On a recent drizzly Tuesday morning, a small group of ink enthusiasts—already rain-slicked, under umbrellas and ponchos—stood on Gapstow Bridge, in Central Park, admiring a brilliant-pink pokeweed bush. The Park was the first stop on a five-hour foraging trip that would take them up to Hudson Heights, to collect foliage and trash, which they would cook, to make ink. Their guide, Jason Logan, the founder of the Toronto Ink Company, was in town for the launch of his book, “Make Ink: A Forager’s Guide to Natural Inkmaking.” At a reading in the West Village, he had asked the audience if anyone wanted to go foraging. The city offers some attractive ingredients: acorns, wild grapevines, beer caps, feathers, subway soot.

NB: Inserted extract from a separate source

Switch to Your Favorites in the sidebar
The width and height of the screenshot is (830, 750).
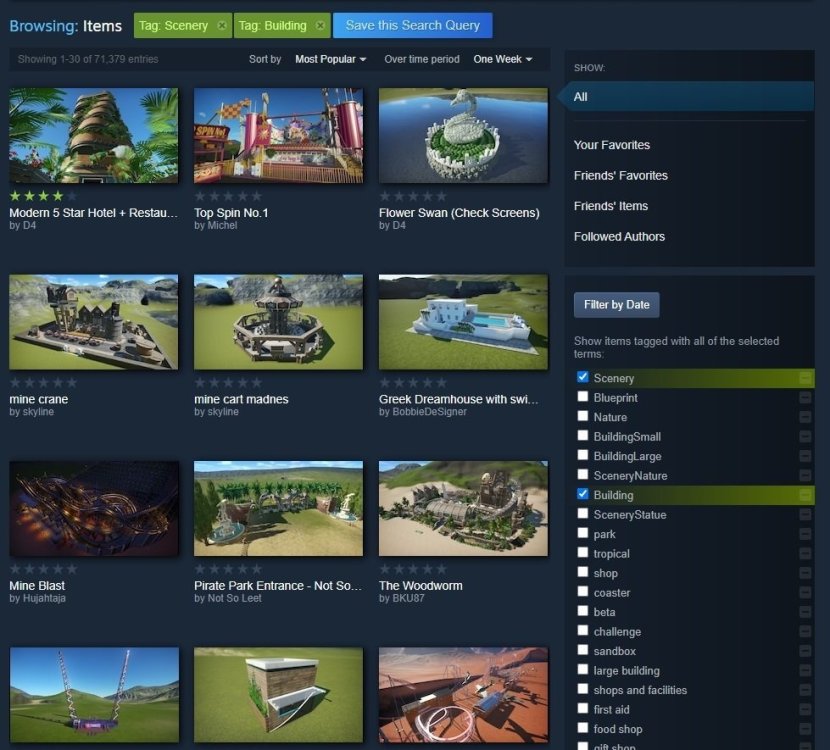click(x=612, y=145)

Logan, who is forty-six, became interested in ink about twenty years ago, when he was living in New York, working as an illustrator for newspapers and magazines. He’d burned through a bottle of black-walnut ink, which he’d bought at Pearl Paint, on Canal Street. When he returned for more, the ink was gone. “Then I found black walnuts on my way to work one morning and realized it was easy to make my own deep, rich, delicious ink,” he said.

On the bridge, Logan addressed the foragers, four women of varying ages. He has curly gray hair and was wearing a windbreaker in almost the same hue. “I’m kind of in love with gray,” he said. “It’s interesting for me, too, in terms of ink. Gray is ashes suspended in water.” Logan speaks like a laid-back chemist, using words like “petrichor,” the earthy scent produced when rain falls on dry soil. He carried a backpack filled with ink pots and collection bags.

“That is so bright!” Julia Norton, an artist who teaches a pigment class, said, examining the pokeweed’s fuchsia stems.

“It’s so beautiful it’s hard to believe it just grows like this,” Logan said. “Pokeberry ink was most famously used by Civil War soldiers to write love notes.”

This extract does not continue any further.